NPC set to step in if Uber hack compromised PH users
If the stolen online information from Uber compromised users in the Philippines, the National Privacy Commission (NPC) would have to work with foreign counterparts in holding the ride-hailing service firm accountable for hiding the hack that affected users across the globe.
However, how this would pan out is yet to be seen given that the cross-border implementation of NPC’s enabling law has yet to be tested, according to Privacy Commissioner Raymund Liboro in a recent interview with the Inquirer.
This develops after the newly appointed chief executive officer of Uber Technologies Inc. revealed the company had been hacked in October last year, with “some personal information of 57 million Uber users” compromised.
In a recent company blog post, Uber CEO Dara Khosrowshahi said forensic exports did not see any indication that trip location location history, credit card numbers, bank account numbers, social security numbers or dates of birth were downloaded.
The hackers, however, were able to download names, e-mail addresses and mobile phone numbers of users across the globe and the driver’s license numbers of drivers in the United States. Khosrowshahi said necessary measures had been implemented to mitigate the harm that might have been inflicted by the hacking.
“The law has a long arm statute.
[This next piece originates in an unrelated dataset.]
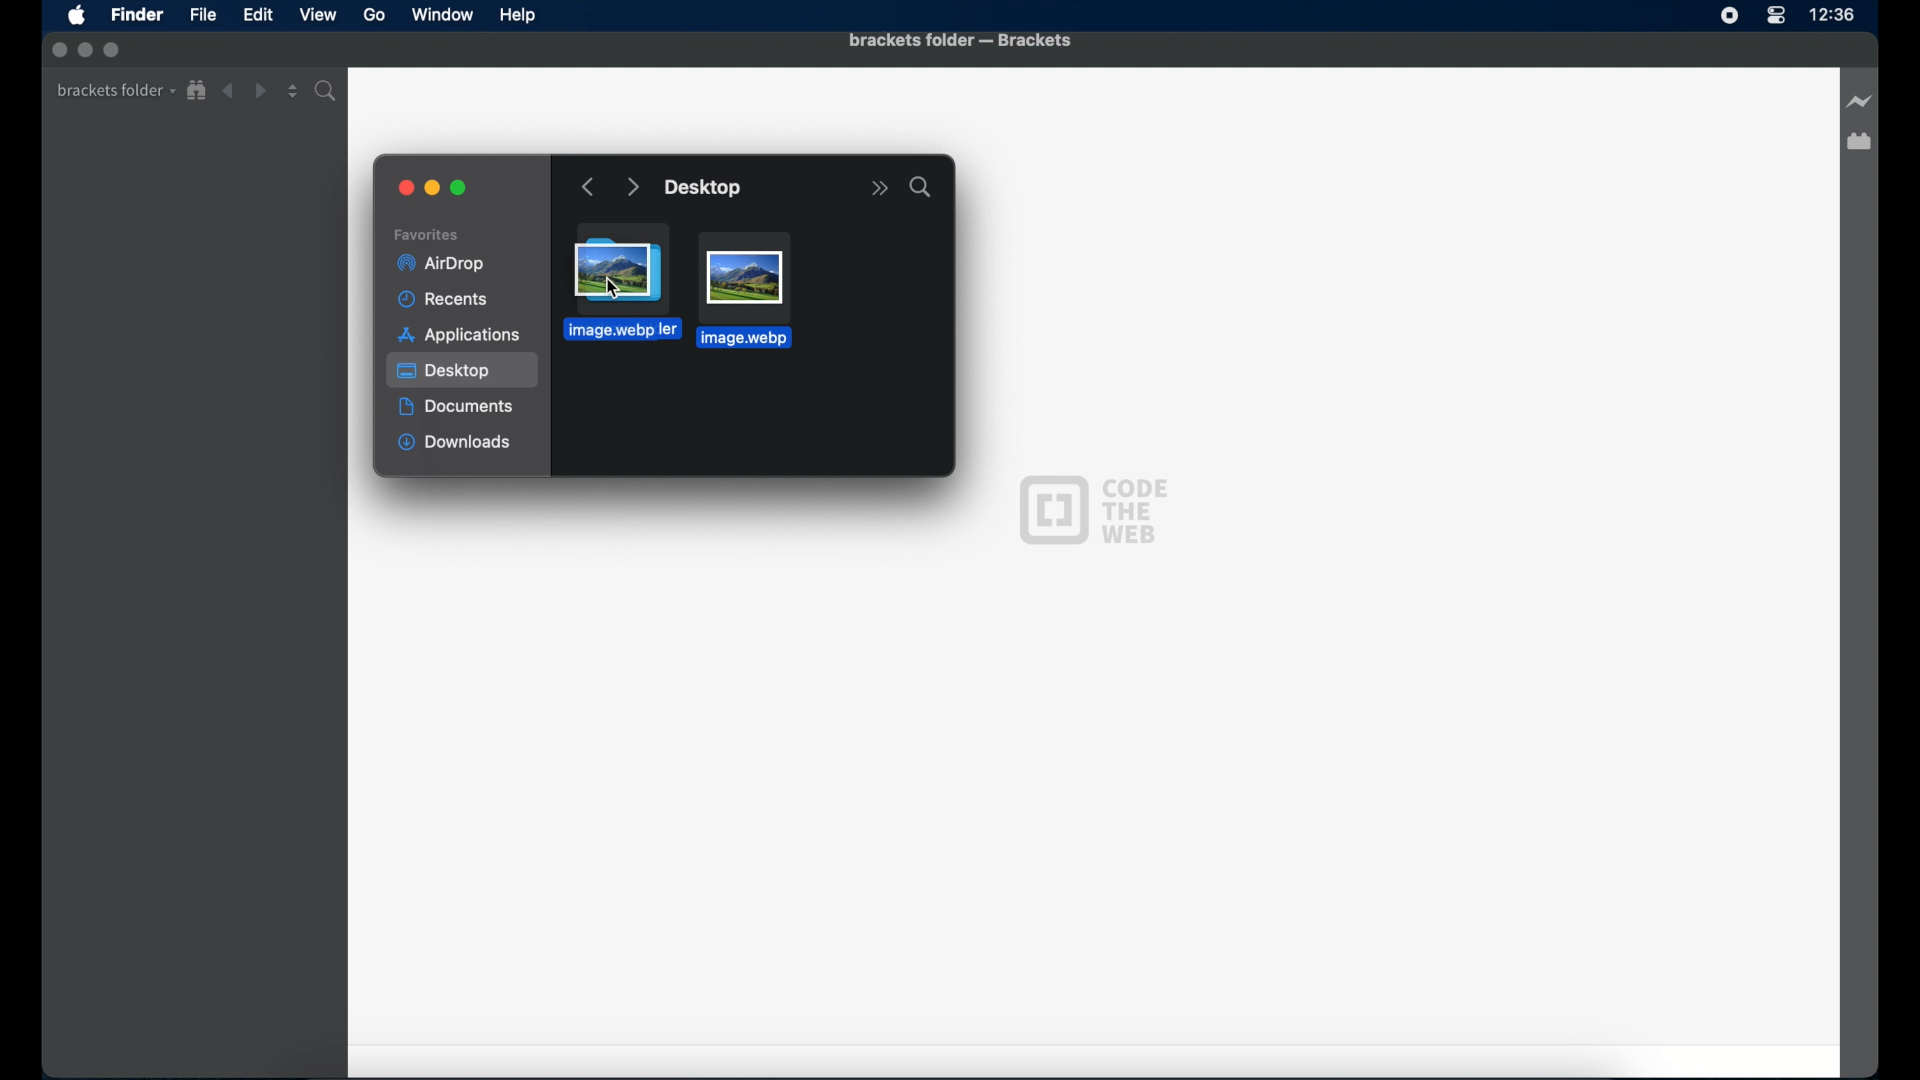  Describe the element at coordinates (613, 288) in the screenshot. I see `cursor` at that location.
Internationally, there had been cross-border incidents that called for cooperation and collaboration among privacy authorities,” Liboro said in a mix of English and Filipino.
“[We] haven’t tested it at this point,” he later added.
When asked who would be held accountable for the deliberate hiding of the hack— whether global firm Uber or its local arm Uber Philippines—he said that they still need to understand Uber’s operations in the country, noting that it was “not yet clear.”
“Right now, we’re really more concerned about mitigating the possible effects on our local users,” he said.
Liboro said NPC was set to meet with US authorities on Dec. 4 to discuss enforcement issues “concerning cross-border data transfers.”
He, however, said the agenda did not include the Uber breach, noting that the meeting was scheduled prior Uber’s statement. He did not say he would bring up the matter during the meeting next month.